Watching my kids splash around in what, for most middle-class kids, would be a boring place (no slides, no kiddie pool, no diving board), I felt prouder of them than I can describe, and more convicted to be childlike. Keeping my expectations low. I thought I'd learned that here, but I often use cynicism disguised as low expectations, and that's just plain being negative. If I am truly approaching my life as a gift, I will keep my hands open and my eyes up and look for the gifts along the way...not expecting them, but celebrating them when they happen, even when they don't look exactly the way I'd planned they would.

And they happen every day.

Tuesday, January 3

More Than Enough

I really, really wanted to complain tonight. I'd spent two hours in the kitchen baking bread for tomorrow and cooking dinner for tonight (this after the exhausting trip to the Bode for the ingredients, and the task of disinfecting every piece of produce and refilling the water purifier that I use for cooking and cleaning the veggies).

I really, really wanted to take advantage of the fact that my kids were outside and say some of my favorite four letter words as my non-self-lighting gas oven decided to have a mind of its own and shoot up to 400 degrees, thereby burning aforementioned bread. And just yesterday, it would barely get up to 300.
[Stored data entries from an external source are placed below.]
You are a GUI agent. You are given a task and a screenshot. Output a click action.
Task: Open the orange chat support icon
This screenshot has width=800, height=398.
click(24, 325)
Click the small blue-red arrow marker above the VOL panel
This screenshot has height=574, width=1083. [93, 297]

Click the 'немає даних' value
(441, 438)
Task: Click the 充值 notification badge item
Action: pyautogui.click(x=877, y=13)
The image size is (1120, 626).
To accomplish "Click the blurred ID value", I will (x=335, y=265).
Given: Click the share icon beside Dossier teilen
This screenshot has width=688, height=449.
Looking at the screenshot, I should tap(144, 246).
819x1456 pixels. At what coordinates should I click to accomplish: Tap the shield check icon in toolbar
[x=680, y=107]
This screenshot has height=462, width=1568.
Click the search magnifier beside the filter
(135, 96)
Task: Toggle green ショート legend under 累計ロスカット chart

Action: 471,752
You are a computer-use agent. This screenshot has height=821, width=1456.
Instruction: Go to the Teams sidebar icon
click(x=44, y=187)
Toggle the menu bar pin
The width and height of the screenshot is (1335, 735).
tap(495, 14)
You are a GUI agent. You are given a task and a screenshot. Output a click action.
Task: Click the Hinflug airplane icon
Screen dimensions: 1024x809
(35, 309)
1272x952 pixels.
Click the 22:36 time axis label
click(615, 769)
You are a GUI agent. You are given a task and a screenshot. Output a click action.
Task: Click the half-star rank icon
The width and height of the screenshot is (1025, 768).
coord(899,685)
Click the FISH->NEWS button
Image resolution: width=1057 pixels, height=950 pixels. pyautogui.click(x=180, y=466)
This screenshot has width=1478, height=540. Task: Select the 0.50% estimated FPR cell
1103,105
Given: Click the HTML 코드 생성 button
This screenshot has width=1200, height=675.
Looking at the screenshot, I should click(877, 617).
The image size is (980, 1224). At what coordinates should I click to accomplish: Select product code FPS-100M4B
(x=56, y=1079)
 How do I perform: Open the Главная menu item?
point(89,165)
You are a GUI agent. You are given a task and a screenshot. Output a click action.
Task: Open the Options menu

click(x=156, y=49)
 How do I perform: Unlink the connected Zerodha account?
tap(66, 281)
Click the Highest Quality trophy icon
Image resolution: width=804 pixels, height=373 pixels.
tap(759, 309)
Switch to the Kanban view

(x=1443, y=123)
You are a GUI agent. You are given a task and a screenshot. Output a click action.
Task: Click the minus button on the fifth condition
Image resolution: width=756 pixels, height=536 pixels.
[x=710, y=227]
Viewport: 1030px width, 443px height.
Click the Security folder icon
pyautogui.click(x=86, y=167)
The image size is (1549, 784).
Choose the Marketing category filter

I was going to have a little pity party about how, even after spending such a long time in the kitchen, one or more of my sweet, beloved children would certainly find something in the dinner that he didn't "care for." Someone would ask, ever-so-politely-as-he-has-been-warned-to-do (sub-text: threatened with immediate bedtime or other drastic punishment), "Mom...um...how much do I have to eat??"

Before I could oh so justifiably hit the red button on my full-scale pity party, I had an inconvenient memory.

I remembered a day last summer when my family and I went to the village of Santa Maria de Jesus, just 20 minutes away from us.

I remembered watching as the women in the local church there served a hot lunch to over 100 small children, many of whom were enjoying their only hot meal in days, many of whom had brought two or more siblings along with them and were feeding them before they ate their own lunch...many of whom had orange streaks in what should have been jet-black hair, indicating severe malnutrition.

I remembered feeling like I should help cook or clean up, and going to the back of the church, to the pastor's home, only to find that these women had cooked for over 100 children with no stove. No sink. No counter. No food processor. No visible appliance of any kind. Just an open fire, backbreaking work for hours, and an intense desire to physically feed and spiritually nourish the children in their community.

There is a great accountability in knowing. Once you have seen and known, you cannot pretend that you don't know. You have a choice to forget, to shove aside what you have seen, or to remember and choose to be incredibly grateful for what you used to take for granted. After nearly four years here, there are too many things to begin to count for which I can never complain about again. And while yes, sometimes that is annoyingly inconvenient, in reality it is a gift. I don't want to be the same as before.

So, tonight, as my family sits down to (what I think is) a delicious dinner of pasta and salad and then wakes up to warm pumpkin bread, I will remember that there is a woman out there, just up the mountain, who is cooking over an open fire a very simple meal for her family. And I will choose to be grateful for my beautiful kitchen, the laughter (and yes, arguments) of my children, and the reminder that I have no need to worry about tomorrow. I have more than enough for today.